Parmi elles, une idée revient de façon lancinante, sans que ce soit là grande nouveauté : appeler les Français à se prononcer directement par référendum, sur tel ou tel sujet, principalement relatif à l’immigration, voire à la sécurité.
Ce matin encore, Marine Le Pen indiquait que la première mesure qu’elle prendrait dès le lendemain de son hypothétique élection serait de restreindre « drastiquement l’immigration », sans passer par le Parlement et en soumettant la question à référendum. Les candidats Les Républicains, qui seront départagés le 4 décembre prochain, versent dans la surenchère en voulant instaurer des quotas migratoires dans la Constitution, après référendum, pour les uns (Valérie Pécresse et Xavier Bertrand – et ainsi limiter le droit constitutionnel au regroupement familial –, supprimer le droit du sol et établir un moratoire, toujours par référendum, pour les autres (Michel Barnier et Éric Ciotti).
La Constitution nous protège, en tant que communauté nationale, par des règles restreignant des droits, des libertés et même la souveraineté
On ne saurait contester la volonté d’appeler à l’expression de la souveraineté nationale, tel que le permet notre Constitution.

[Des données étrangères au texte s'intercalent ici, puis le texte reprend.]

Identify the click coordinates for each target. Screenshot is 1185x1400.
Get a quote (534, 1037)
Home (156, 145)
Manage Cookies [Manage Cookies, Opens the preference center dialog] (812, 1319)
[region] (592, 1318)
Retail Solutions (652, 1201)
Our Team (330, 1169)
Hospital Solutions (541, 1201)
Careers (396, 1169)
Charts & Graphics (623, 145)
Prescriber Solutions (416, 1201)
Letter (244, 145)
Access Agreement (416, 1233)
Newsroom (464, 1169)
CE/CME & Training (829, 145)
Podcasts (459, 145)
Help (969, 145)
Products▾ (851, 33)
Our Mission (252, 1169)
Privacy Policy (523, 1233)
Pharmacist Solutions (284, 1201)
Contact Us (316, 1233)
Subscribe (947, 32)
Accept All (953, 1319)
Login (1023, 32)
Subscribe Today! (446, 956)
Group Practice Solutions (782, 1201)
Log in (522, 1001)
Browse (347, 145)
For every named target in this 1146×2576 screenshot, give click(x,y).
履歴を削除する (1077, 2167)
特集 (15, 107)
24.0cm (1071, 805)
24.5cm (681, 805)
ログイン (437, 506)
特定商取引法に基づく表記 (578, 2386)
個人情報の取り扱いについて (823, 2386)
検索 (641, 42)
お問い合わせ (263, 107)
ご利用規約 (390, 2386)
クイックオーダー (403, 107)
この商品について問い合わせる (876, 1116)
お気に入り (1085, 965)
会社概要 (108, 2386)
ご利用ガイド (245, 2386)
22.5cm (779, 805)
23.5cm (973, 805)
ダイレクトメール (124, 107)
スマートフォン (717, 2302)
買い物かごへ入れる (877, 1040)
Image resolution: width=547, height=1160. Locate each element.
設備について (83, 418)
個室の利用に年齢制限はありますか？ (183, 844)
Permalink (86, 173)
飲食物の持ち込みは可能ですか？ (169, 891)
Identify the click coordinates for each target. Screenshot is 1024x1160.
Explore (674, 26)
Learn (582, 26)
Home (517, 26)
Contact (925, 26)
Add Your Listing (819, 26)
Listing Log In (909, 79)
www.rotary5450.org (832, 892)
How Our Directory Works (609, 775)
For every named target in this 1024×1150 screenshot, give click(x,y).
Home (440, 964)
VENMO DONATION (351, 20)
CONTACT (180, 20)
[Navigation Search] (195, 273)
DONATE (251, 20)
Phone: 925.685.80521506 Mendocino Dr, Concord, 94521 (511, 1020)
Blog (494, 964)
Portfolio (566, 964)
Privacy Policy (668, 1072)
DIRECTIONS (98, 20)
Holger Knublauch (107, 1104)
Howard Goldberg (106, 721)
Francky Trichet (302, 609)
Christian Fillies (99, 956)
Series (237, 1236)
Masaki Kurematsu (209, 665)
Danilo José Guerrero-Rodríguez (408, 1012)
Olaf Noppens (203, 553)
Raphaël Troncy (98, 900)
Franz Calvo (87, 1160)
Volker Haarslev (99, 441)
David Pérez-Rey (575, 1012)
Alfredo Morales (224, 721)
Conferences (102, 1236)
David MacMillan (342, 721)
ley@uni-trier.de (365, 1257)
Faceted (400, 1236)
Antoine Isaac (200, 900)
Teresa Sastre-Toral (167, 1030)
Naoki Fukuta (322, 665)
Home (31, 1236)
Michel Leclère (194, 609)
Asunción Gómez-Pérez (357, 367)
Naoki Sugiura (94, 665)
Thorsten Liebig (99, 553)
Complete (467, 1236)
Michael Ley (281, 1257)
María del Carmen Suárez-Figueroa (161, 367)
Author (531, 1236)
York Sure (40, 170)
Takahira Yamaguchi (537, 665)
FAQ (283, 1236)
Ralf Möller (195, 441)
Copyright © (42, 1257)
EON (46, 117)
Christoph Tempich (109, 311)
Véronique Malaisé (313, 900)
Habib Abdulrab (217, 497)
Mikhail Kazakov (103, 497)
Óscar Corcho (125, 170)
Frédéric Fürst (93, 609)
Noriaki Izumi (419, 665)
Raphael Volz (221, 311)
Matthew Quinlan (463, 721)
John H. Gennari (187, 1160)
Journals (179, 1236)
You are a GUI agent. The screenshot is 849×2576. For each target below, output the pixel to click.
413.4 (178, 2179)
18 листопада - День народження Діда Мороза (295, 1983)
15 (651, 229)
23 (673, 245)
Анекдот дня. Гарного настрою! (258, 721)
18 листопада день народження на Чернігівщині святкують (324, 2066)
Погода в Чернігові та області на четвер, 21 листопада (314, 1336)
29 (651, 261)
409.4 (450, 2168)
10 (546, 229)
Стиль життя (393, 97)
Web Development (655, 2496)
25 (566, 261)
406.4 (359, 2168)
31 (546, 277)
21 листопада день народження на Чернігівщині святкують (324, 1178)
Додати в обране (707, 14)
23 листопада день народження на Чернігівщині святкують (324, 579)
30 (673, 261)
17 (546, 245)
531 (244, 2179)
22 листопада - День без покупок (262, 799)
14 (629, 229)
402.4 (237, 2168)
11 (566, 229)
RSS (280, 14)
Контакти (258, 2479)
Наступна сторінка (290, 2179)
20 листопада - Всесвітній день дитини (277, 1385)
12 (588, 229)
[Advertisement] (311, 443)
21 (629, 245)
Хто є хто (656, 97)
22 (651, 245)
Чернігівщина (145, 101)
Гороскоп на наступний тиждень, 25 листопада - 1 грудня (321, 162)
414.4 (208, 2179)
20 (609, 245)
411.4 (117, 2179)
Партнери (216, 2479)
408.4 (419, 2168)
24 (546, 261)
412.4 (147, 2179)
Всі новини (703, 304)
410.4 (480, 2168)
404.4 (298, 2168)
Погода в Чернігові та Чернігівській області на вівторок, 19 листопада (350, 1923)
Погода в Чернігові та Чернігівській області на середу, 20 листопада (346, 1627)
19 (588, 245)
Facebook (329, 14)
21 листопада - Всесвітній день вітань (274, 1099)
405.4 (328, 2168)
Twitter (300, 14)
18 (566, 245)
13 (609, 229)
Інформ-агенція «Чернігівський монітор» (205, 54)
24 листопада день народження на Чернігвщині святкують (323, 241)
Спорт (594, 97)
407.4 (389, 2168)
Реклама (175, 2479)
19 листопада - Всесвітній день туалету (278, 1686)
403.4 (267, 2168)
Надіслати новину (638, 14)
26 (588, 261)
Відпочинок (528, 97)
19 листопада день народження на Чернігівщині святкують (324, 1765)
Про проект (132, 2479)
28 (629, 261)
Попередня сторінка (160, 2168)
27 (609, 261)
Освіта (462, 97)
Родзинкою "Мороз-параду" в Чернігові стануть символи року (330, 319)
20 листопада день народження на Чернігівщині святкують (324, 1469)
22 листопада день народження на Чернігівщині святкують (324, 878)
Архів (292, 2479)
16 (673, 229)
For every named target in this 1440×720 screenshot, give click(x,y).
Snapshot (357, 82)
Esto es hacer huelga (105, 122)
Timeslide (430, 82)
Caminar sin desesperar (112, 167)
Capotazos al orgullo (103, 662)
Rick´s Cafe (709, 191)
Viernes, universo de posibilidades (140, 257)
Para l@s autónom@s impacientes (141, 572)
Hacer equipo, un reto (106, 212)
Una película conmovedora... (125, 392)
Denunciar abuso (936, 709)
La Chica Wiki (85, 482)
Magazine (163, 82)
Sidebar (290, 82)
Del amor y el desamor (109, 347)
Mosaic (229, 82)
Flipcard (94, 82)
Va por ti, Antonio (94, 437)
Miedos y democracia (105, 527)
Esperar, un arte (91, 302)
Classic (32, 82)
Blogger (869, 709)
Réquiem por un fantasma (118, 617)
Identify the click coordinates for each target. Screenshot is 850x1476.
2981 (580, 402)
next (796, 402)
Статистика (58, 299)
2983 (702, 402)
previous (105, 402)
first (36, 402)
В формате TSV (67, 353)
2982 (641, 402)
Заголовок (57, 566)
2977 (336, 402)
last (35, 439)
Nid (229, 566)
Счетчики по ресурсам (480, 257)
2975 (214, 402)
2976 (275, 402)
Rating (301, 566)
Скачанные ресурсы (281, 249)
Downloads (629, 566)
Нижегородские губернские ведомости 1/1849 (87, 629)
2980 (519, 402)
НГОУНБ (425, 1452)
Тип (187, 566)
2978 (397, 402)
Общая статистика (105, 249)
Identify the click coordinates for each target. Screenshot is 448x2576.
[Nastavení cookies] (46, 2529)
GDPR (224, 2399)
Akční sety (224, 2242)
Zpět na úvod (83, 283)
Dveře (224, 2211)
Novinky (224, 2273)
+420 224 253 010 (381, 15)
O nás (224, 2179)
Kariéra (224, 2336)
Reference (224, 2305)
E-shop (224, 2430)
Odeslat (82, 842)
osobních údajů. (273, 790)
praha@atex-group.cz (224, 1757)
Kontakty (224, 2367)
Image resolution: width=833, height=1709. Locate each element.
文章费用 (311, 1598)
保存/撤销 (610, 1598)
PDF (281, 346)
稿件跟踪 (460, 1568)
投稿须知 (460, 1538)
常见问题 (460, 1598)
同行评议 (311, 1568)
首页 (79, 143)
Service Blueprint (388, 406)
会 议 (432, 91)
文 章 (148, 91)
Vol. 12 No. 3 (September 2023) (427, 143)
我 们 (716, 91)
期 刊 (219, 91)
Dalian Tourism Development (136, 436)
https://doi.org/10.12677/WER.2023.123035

Mais encore faut-il le faire dans le respect de cette Constitution et, au-delà, des normes qui s’imposent à la France, notamment européennes et internationales. Sur ce dernier point, Éric Ciotti propose, toujours par référendum, de nous permettre de recouvrer notre souveraineté en mettant fin à la primauté du droit de l’Union européenne en France, sans pour autant se retirer de cette même Union.
Or, si notre Constitution permet en effet que le peuple s’exprime directement par référendum, elle ne permet pas qu’il puisse le faire n’importe comment, sur n’importe quoi.
Au-delà de consultations locales, auxquelles peuvent procéder les collectivités territoriales ou qui seraient en lien avec une accession à l’indépendance (comme ce sera la cas, le 12 décembre prochain, en Nouvelle-Calédonie) et mise à part l’autorisation populaire d’une nouvelle adhésion à l’Union européenne, la Constitution ne prévoit que deux possibilités de recourir au référendum : l’une par la voie de l’article 11, l’autre par celle de l’article 89.
La voie de l’article 11 s’ouvre à l’égard des projets et propositions de lois et ne peut porter que sur un objet limité : l’organisation des pouvoirs publics, la politique économique, sociale et environnementale de la nation et les services publics qui y concourent et sur l’autorisation de ratifier un traité international qui, sans être contraire à la Constitution, aurait des incidences sur le fonctionnement des institutions.
La voie de l’article 89, quant à elle, concerne les révisions constitutionnelles et n’est pas matériellement limitée, à l’exception de la forme républicaine du Gouvernement, préservée par l’article 89, alinéa 5 de la Constitution. En revanche, sur le plan de la forme et de la procédure, le recours à cette voie référendaire suppose, au préalable, que les deux assemblées s’accordent sur le texte qui sera soumis au peuple français.
La déduction est donc claire : la politique migratoire, ou même la politique sécuritaire ne relèvent pas du champ de l’article 11. Un référendum portant sur ces sujets ne peut donc pas être directement soumis à l’approbation des électeurs, mais doit emprunter la voie d’une révision constitutionnelle et requiert donc qu’un texte soit d’abord adopté conjointement par l’Assemblée nationale et le Sénat.
Deux questions se posent alors : pourquoi – et même peut-on – ainsi restreindre l’expression du peuple français, comme le fait l’article 11, alors qu’il est souverain ? Si l’article 11 ne le permet pas, pourquoi ne pas, en effet, emprunter la voie de l’article 89 ?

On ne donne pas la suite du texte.